◆ Exercise tasks
[A] Say whether each statement agrees with the Rockwell post: (i) CIPsync is part of the press release; (ii) the CIPsync release is for coordinating control among controllers, not for motion; (iii) the company has released V17 of its Integrated Architecture platform. Answer yes or no for each, quoting the deciding words.
[B] Please carry on writing the Rockwell post, picking up after its final sentence.

* Begin Source excerpt *

Updated: 9/2/08; 7:23:36 AM.
Gary Mintchell's Feed Forward
Manufacturing and Leadership.
        

Wednesday, August 20, 2008

I've been holding this Rockwell news for a couple of weeks waiting for schedules to align for an interview. The company has released V17 of its Integrated Architecture platform with significant additions. The biggest thing not included in the press release is the release of CIPsync. I don't have time this morning to look up the IEEE standard that this is based on, but this is pure protocol implementation using "standard" Ethernet chips. Other "deterministic" Ethernet implementations for motion control use firmware (on a custom chip)--therefore Rockwell's insistence on using the pure marketing phrase (not exactly technically true) as the only "standard, unmodified Ethernet." However this release is not for motion, but rather for coordinating control among controllers. The motion implementation, dubbed CIPmotion, is still in development, I guess.

Here is part of my news item for Automation World:

Rockwell's Integrated Architecture Expanded

New release features new manufacturing/IT integration products, support for both larger, complex control for large end-users and for smaller, simpler control for machine builders.

* End Source excerpt *
* Begin Raw data *

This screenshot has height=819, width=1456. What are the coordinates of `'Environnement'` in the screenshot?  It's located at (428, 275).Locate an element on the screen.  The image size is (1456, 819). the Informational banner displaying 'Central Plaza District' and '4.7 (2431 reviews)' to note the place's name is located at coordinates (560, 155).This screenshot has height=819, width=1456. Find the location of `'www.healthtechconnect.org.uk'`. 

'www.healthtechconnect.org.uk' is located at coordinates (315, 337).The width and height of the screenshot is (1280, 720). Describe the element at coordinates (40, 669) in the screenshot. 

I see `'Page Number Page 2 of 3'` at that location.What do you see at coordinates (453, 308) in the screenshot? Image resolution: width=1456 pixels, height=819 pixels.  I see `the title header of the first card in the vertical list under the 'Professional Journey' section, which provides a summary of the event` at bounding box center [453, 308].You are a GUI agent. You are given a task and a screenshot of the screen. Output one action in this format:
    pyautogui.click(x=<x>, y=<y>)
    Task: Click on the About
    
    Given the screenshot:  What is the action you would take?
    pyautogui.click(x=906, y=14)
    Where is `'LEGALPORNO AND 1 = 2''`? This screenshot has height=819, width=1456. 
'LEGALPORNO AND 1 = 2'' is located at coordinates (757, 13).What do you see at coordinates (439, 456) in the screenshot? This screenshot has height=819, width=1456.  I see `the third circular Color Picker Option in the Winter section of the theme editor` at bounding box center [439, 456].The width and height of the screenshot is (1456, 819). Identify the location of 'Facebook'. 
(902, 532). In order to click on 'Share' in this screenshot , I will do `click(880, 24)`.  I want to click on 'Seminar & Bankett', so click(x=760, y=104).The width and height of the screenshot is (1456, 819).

* End Raw data *

◆ Results of the exercise
[A]
(i) No: "The biggest thing not included in the press release is the release of CIPsync."
(ii) Yes: "However this release is not for motion, but rather for coordinating control among controllers."
(iii) Yes: "The company has released V17 of its Integrated Architecture platform with significant additions."

[B]
Gary Mintchell

In what Rockwell Automation Vice President for Integrated Architecture Frank Kulaszewicz termed a "very important release for the team," the company has released the latest version of its Integrated Architecture production control and information system. Kulaszewicz discussed the significance of the release during a recent interview with Automation World. The latest version of the software contains more than 30 new capabilities for end-users and machine builders--a dual focus, Kulaszewicz noted, with both large complex control and small, flexible control.
Milwaukee-based Rockwell Automation Inc. describes Integrated Architecture as "a production control and information system allowed by fully integrated control, network, visualization and information technologies." The platform is designed to address discrete, process, batch, motion, drive and safety applications.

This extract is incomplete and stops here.